MY NAME IS IVONNE I AM NOT SINGLE BUT AM THE MOM OF AN 8 YEAR OLD WHO HAS

AUTISM. I KNOW EXACTLY WHAT YOU MEAN... I WOULD BE WILLING TO BABY SIT FOR ANY

OF YOU SO YOU GIRLS CAN GO OUT AND HAVE A GOOD TIME... SO IF ANYONE IS

INTERESTED PLEASE EMAIL ME AND LET ME KNOW.

I LIVE IN BROWARD COUNTY SUNRISE AREA...

HAVE A GREAT DAY!

-- In sList , Wihlborg <ewihlborg@..

..> wrote:

>

> Cheryl,

>

> My husband and I just split up and boy I could use a night out.. I live in

central broward as well.

>

>

>

>

>

>

> ________________________________

>

> To: sList

> Sent: Tuesday, July 28, 2009 5:26:45 PM

> Subject: Re: was: Restraint now: single moms

>

>  

> Hi:

> I am not a single Mom but oh boy I need a night out.

> Jeannette

>

>

>

>

> ________________________________

> From: cheryl <otnsuyahoo (DOT) com>

> To: sList@ yahoogroups. com

> Sent: Wednesday, July 22, 2009 1:21:01 PM

> Subject: Re: was: Restraint now: single moms

>

>  

> Absolutely.  Although my divorce etc happened many years ago and my daughter

is doing so well and I now have a really great man who is so good with her

- there are times when only another mom going through the trials & tribulations

can be the " hug " that we need and the " you are doing a great job " that we also

need to hear can be a warm bath for our souls.

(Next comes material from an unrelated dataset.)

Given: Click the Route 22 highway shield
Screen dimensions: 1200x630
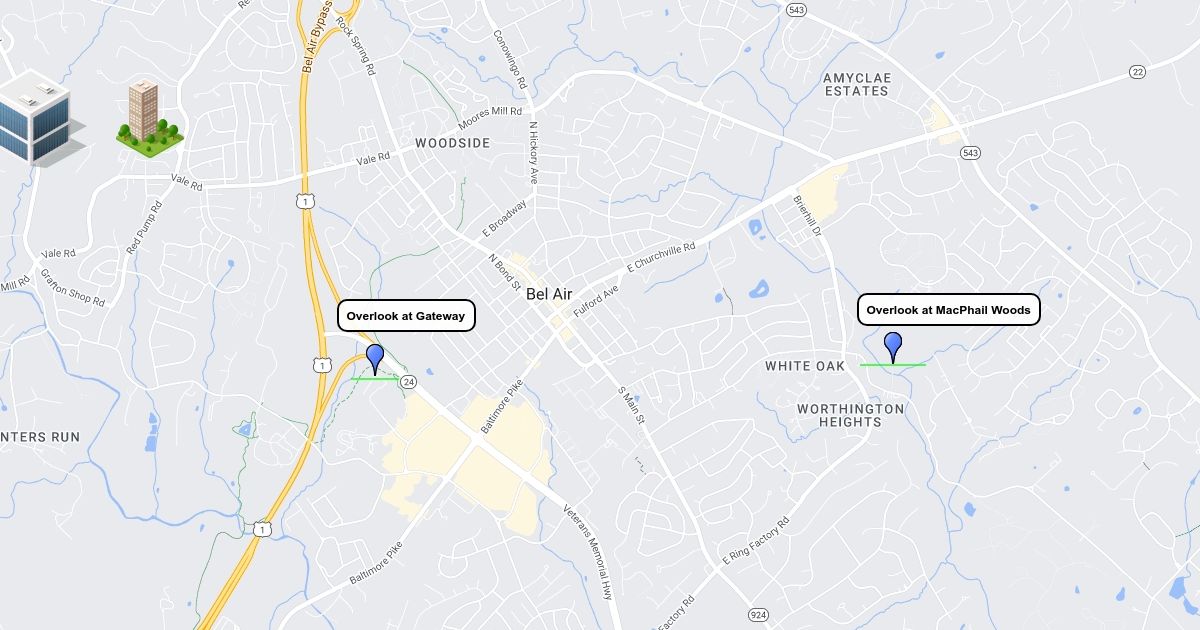Looking at the screenshot, I should [1137, 71].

> PS I live in the central broward area.

> Cheryl

>

>

>

> ________________________________

> From: Costa <JeanCbellsouth (DOT) net>

> To: sList@ yahoogroups.. com

> Sent: Wednesday, July 22, 2009 11:32:45 AM

> Subject: was: Restraint now: single moms

>

>  

> Being a single parent in any circumstances is filled with challenges ..it is

not always easy.  Having a child with a different ability and mixing in issues

of divorce, separation, and dual parenting... can be very difficult..ot to

mention the emotional and financial aspects.  I think there are many of us out

there who are in the same position.  Single Moms want to try and plan a night

out?  for friendship, support, to exchange resources etc.   Anyone else think

this is a good idea..let me know.. 

>

>

>

>

> ________________________________

> From: Wihlborg <ewihlborgyahoo (DOT) com>

> To: sList@ yahoogroups. com

> Sent: Wednesday, July 22, 2009 9:37:19 AM

> Subject: Re: standards to the use of reasonable force

>

>  

> Jayne,

>

> I can not imagine how hard it has been for you with your daughter, We all seem

to have our own heartaches and decisions we have to make to ensure our kids are

going to be ok.  I have been reading through the posts and I do not know how you

do it.  I have a wonderful 6 year old boy, who is in the cluster program at our

local public school, with health issues that can not go away.  I do not know

what I am doing, do not know how to deal with his health issues and Autism and I

am seperating from my husband.  You seem like a very strong woman and I hope

that I will be that soon.

>

>

>

>

>

>

> ________________________________

> From: cheryl <otnsuyahoo (DOT) com>

> To: sList@ yahoogroups. com

> Sent: Monday, July 20, 2009 2:01:02 PM

> Subject: Re: standards to the use of reasonable force

>

>  

> You are caring for your child as a loving parent and want what is best for

your child.  I don't think there are any of us who would not want the best for

our children, whether it is diet, meds, pcm, or even releasing into a group

home.  Who are we to judge?  It is extremely hard on the parent to not be given

support/guidance or just an understanding listener.  How many of us don't even

have family to support &  help us so why is anyone here giving this parent a hard

time.  Do you really think that she would restrain her child if she didn't have

to?  I was trained in pcm many years ago and it is never a decision given

lightly, there are many guidelines to follow with safety being #1.  My heart

aches for what you are going through. 

>

>

>

>

> ________________________________

> From: Jadzia Borenstein <jadziabbellsouth (DOT) net>

> To: deniseslist@ yahoogroups. com

> Sent: Saturday, July 18, 2009 10:44:28 PM

> Subject: standards to the use of reasonable force

>

>  

> I was afraid of this...to say prone restraint does not help the child is not

true.  If it prevents my daughter from severely injuring herself it does help

her.  When she tantrums she does not control herself.  She has attempted to

leave the car through the window as I drove on a highway, has jumped into the

front seat and punched and kicked me as I drove, scratches her neck repeatedly

until bleeding profusely across the entire front, bangs her head on whatever is

available.  Yes I am working with a Behavior Analyst.  I get 20 hours per

week of a behavior assistant in my home and my daughter spends her afterschool

hours at the ARC where they have Behavior Therapists and assistants on staff. 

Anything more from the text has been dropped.